When you start to learn about how to make a technology product you learn about a handful of concepts such as design thinking, lean, agile, scrum, and human centered design (HCI). What most places do not tell you is how all these concepts work together when combined and in the workplace most of these concepts are combined and key concepts from each are applied on one way or another.
In Short:
Design Thinking focuses on value discovery. That is, deciphering what people actually want.
Lean focuses on value validation. That is, determining if there is a market for your idea. By lean I mean The Lean Startup (the book)
Agile focuses on value delivery. That is, building a working product that customers can use and gain benefit from immediately.
Scrum is a framework of iteration and execution that fits within the Agile methodology.
A classic saying in software development around these problems are you use Design Thinking to explore the problem. Then you use Lean principles and ideology to figure out how to build the right things. Lastly, you use Agile methodologies to build the thing right. This saying is good in theory but really challenging to execute. At large corporations it ends up becoming a balance between waterfall and agile creating some sort of wagile (waterfall + agile = wagile).

Gartner has created a pretty good visual (above) but it still does not show how once you have done the design thinking steps once and get into making the product and iterating sometimes you discover new insights that take you all the way back to design thinking stage but you do not disregard the work you have done necessarily. Gartner could go into much more detail about what a shippable increment is and focus updating the diagram to not give the suggestion of waterfall.

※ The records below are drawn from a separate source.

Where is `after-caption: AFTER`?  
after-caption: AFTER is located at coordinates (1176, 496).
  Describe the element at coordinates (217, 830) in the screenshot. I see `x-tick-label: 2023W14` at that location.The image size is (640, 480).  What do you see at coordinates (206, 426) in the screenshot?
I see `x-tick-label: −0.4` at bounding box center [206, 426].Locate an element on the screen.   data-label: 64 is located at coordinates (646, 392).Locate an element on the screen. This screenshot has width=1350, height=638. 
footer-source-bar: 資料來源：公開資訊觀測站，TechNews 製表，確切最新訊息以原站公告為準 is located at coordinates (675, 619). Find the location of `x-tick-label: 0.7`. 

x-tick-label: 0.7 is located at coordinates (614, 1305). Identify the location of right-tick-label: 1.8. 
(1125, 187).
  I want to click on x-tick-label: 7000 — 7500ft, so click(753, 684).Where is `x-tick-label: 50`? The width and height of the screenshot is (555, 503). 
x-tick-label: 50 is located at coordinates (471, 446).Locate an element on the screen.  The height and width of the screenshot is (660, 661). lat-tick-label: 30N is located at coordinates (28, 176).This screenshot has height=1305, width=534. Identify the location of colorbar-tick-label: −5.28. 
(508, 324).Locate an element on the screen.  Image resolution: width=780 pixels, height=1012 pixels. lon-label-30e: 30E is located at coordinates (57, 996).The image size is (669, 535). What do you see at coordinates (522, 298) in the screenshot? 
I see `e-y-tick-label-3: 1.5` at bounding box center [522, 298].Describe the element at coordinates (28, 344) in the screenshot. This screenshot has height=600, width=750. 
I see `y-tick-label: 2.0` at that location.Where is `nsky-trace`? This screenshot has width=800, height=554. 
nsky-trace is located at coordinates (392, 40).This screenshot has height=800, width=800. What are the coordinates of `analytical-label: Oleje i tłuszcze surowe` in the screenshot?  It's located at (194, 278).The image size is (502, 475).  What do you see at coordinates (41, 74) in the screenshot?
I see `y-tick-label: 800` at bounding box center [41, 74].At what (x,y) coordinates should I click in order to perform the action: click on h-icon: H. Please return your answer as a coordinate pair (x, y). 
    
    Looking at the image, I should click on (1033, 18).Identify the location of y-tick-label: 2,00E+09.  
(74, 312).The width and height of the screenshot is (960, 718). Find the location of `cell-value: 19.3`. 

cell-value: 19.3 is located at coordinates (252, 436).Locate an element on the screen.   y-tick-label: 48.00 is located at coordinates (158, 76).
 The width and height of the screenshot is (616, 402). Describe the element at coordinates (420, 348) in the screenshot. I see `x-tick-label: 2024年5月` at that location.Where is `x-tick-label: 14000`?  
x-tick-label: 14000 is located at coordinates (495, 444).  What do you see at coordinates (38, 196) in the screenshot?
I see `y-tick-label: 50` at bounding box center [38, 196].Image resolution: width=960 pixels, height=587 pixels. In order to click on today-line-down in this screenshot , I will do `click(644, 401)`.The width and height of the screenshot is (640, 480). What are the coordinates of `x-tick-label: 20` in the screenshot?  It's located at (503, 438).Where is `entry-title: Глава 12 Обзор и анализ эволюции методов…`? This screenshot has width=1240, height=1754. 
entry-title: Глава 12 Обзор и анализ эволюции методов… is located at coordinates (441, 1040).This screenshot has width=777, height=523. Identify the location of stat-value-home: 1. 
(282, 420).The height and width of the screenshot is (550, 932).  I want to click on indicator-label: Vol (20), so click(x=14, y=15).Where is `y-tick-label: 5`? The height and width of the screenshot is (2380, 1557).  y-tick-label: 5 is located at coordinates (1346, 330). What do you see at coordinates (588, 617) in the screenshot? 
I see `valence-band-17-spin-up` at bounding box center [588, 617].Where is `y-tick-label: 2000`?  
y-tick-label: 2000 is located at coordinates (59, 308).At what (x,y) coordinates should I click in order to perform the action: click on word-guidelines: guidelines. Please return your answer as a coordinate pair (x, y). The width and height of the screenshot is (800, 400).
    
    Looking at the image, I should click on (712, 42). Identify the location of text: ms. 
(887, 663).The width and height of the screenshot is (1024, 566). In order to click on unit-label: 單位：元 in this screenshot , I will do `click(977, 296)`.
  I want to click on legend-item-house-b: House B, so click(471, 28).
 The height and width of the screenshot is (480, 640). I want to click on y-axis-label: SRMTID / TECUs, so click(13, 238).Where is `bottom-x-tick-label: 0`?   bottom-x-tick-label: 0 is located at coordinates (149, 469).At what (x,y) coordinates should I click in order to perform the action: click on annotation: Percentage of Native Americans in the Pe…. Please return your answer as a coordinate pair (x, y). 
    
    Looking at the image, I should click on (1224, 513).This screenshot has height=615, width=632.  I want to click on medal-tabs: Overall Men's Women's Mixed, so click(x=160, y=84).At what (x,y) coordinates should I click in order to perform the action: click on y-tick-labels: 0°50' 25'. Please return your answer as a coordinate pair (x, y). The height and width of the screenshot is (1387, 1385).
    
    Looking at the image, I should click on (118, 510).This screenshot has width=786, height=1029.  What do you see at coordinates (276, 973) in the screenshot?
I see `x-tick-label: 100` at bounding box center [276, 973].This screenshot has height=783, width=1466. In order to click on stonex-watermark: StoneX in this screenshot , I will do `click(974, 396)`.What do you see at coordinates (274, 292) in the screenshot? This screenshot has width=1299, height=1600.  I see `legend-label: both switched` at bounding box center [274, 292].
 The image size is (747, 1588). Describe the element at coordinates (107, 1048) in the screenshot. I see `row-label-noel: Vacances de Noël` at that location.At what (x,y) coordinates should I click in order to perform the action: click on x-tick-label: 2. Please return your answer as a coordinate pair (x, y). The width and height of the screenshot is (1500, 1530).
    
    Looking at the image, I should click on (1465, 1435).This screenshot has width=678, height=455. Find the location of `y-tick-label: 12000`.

In my experience on multiple software teams the hardest part for the team and everyone to understand is that at the end of every sprint all the user stories should be complete and the work that is complete should be shippable. Meaning it could be released into production without any expected flaws. Most teams struggle to get user stories into truly small individualized components. There is no special sauce to it. The teams I have been on that do this well find and spend the time in working sessions with the product manager(s). They spend time talking through all the options and getting the context and breaking down user stories into segments of work that sometimes are mind-numbing dull and mundane but all the stories can be done in a half day work or less.